I get such dismal traffic to my Customized Newsletters website that I wake up with dreams of trashing it altogether. Why can’t I just put it all on a blog? Blogging is something I know how to do and building traffic isn’t such a problem with a blog.
Every time I go in to update or change something on my website, I feel insecure and frustrated. It’s not a Dreamweaver problem either. No matter what I do, it doesn’t attract more potential clients.
I even know what some of the problems are, but redesigning it from scratch is too expensive for the potential payoff. Each time I’ve tried major re-writes, well, the problem persists…not enough of the right kinds of eyeballs.
So Denise and I will more than likely convert it to a blog, especially now since Typepad now has stand alone pages that can serve as landing pages.
It seems I’m not the only one who struggles with websites, and home pages, and is considering moving to a blog platform instead. Tom Chandler of The Copywriter Underground talks about it here, and also tells about Matt Ambrose of The Copywriter’s Crucible who both get more traffic to their blogs than their websites.
Tom and Matt ask, "Is the Home Page Dead?" in true copywriting style – it seems dead stuff attracts readers. So if I kill it, will they come? I bet they would if I blogged… stay tuned.
Let me know your thoughts on this by commenting. Good idea? Bad?
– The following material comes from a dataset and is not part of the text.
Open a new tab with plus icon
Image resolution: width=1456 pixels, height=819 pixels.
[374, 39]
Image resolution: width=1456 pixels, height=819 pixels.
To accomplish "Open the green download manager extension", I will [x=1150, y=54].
Here’s what Michael Stelzner commented to Tom’s post about his own web traffic:
On my website for my book, www.writingwhitepapers.com, I took a look at my stats for this month.
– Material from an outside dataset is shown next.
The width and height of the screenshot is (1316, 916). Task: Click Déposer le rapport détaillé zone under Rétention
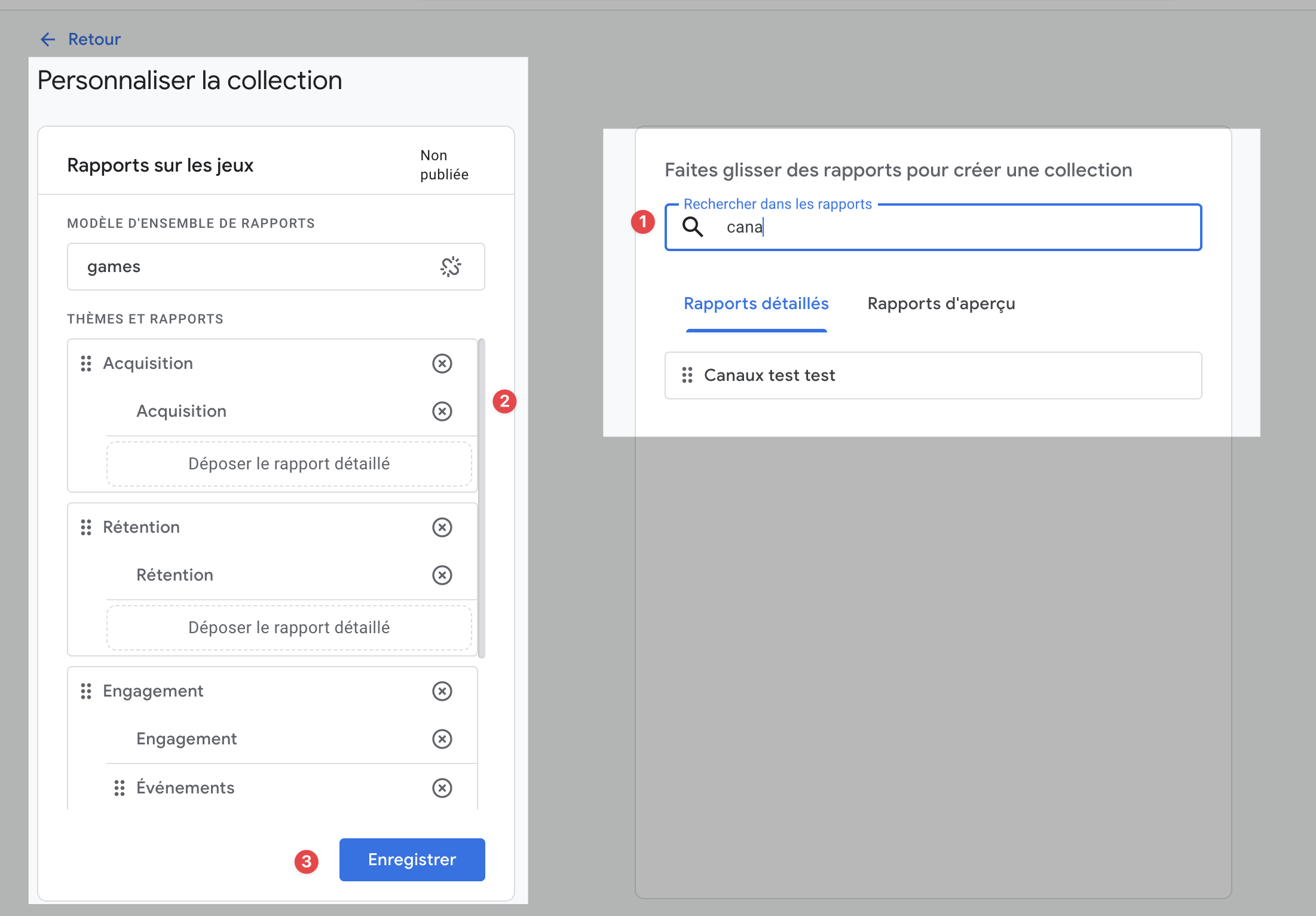tap(289, 628)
I wanted to know what pages people enter in on the most. I was surprised.
#1 was my feed for my blog (7 to 1 over anything else)
#2 was the blog
#8 was the home pageThe difference between #1 and #8 was more than 5500 people.
I have noticed over the short year or so that I have been blogging, my blog has nearly caught up in traffic to the other sites I own.
There are some other interesting comments on these posts about home page traffic vs blog traffic.